Given request 1: Reproduce the part of the boxing thread that begins at the words "People in the" and ends after "Cocoa Kid at WW.".

** BEGIN Text passage **

Undefeated over around 17 years or so. also p4p top 10 for around 15 years number 1 in sport for around 12.

number 1 or 2 of the decade.

Surely that deserves top 20.

Main negative is he lacks a genuine ATG win.

But he's got a chance this May.


----------



## Powerpuncher (May 20, 2013)

People in the consensus top 30 often aren't all they're cracked up to tbh

Fitzsimmons - a semi pro era where everyone looks useless on film. His stance looks really easy to punish for a schooled boxer. 

Pep - only a 1 division champion, losing the series to Saddler imo hurt his standing

Saddler - his record is excellent and a physical beast but a limited boxer if you watch him. 

Armstrong - yes he did it in 3 divisions at once, but he was only a champ for 2 years and even if he made 20 defences in that time he didn't face Burley, Holman Williams or Cocoa Kid at WW. 

Mickey Walker - goes up the divisions winning title from WW to LHW and beats some HWs but is never the best in any division. Several losses at WW. Beat a weak LHW champ. Probably got a gift for the MW title against Flowers. Drew against a hot and cold Sharkey

Chavez - clearly second best of his era at the weights he boxed at.

** END Text passage **
** BEGIN Dataset extract **

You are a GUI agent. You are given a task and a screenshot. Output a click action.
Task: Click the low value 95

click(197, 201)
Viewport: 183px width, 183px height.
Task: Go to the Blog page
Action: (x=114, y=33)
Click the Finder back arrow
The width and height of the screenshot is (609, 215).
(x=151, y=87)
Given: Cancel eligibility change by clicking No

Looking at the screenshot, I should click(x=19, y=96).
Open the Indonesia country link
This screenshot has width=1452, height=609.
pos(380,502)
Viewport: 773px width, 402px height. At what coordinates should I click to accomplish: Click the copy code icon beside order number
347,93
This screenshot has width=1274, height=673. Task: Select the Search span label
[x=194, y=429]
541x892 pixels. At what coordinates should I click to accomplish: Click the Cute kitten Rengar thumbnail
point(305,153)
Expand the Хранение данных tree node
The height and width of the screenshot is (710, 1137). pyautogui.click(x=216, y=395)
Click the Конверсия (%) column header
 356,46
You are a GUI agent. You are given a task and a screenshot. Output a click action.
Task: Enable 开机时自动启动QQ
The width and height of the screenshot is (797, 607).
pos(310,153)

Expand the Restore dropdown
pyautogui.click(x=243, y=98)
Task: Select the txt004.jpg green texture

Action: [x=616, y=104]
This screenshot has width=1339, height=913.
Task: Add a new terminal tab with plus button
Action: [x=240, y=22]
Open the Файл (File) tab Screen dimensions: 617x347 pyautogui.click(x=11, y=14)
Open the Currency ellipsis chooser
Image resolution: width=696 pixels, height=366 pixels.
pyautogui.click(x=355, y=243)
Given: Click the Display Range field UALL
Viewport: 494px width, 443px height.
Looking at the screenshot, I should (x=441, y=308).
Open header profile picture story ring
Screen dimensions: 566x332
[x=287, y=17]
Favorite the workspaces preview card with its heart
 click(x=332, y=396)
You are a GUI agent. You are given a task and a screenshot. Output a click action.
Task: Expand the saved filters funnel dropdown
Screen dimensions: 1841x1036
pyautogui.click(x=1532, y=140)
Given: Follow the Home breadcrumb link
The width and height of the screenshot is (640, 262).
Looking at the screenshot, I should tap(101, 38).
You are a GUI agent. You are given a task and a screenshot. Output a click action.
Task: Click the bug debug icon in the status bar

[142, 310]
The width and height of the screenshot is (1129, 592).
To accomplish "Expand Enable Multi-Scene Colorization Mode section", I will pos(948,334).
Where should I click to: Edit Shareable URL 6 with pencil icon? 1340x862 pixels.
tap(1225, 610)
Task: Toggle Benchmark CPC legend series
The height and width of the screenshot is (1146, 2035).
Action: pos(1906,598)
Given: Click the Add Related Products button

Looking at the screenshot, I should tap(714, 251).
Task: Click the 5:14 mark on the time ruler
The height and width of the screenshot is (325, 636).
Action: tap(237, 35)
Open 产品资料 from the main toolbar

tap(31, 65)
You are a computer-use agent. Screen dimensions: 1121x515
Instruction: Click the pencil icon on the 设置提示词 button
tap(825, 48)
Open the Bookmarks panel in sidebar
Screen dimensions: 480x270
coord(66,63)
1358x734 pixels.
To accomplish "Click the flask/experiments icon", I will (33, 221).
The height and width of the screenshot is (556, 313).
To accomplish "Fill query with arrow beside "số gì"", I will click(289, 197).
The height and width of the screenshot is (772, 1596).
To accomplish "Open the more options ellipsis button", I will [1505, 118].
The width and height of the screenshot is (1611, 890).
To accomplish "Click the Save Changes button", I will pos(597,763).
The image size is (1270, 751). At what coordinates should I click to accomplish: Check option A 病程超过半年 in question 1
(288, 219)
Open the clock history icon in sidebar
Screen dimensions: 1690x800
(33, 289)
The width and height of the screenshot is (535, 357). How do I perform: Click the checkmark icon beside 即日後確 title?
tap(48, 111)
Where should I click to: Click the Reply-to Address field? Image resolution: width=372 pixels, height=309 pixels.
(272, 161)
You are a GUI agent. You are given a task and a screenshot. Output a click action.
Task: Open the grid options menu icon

** END Dataset extract **

Given request 2: In the records, turn the lines from the one containing "1358x734 pixels." through the one containing "tap(48, 111)" into a JSON list of strings, one string per line, leaving out blank lines.

Written answer 1:
People in the consensus top 30 often aren't all they're cracked up to tbh

Fitzsimmons - a semi pro era where everyone looks useless on film. His stance looks really easy to punish for a schooled boxer. 

Pep - only a 1 division champion, losing the series to Saddler imo hurt his standing

Saddler - his record is excellent and a physical beast but a limited boxer if you watch him. 

Armstrong - yes he did it in 3 divisions at once, but he was only a champ for 2 years and even if he made 20 defences in that time he didn't face Burley, Holman Williams or Cocoa Kid at WW.

Written answer 2:
[
  "1358x734 pixels.",
  "To accomplish \"Click the flask/experiments icon\", I will (33, 221).",
  "The height and width of the screenshot is (556, 313).",
  "To accomplish \"Fill query with arrow beside \"số gì\"\", I will click(289, 197).",
  "The height and width of the screenshot is (772, 1596).",
  "To accomplish \"Open the more options ellipsis button\", I will [1505, 118].",
  "The width and height of the screenshot is (1611, 890).",
  "To accomplish \"Click the Save Changes button\", I will pos(597,763).",
  "The image size is (1270, 751). At what coordinates should I click to accomplish: Check option A 病程超过半年 in question 1",
  "(288, 219)",
  "Open the clock history icon in sidebar",
  "Screen dimensions: 1690x800",
  "(33, 289)",
  "The width and height of the screenshot is (535, 357). How do I perform: Click the checkmark icon beside 即日後確 title?",
  "tap(48, 111)"
]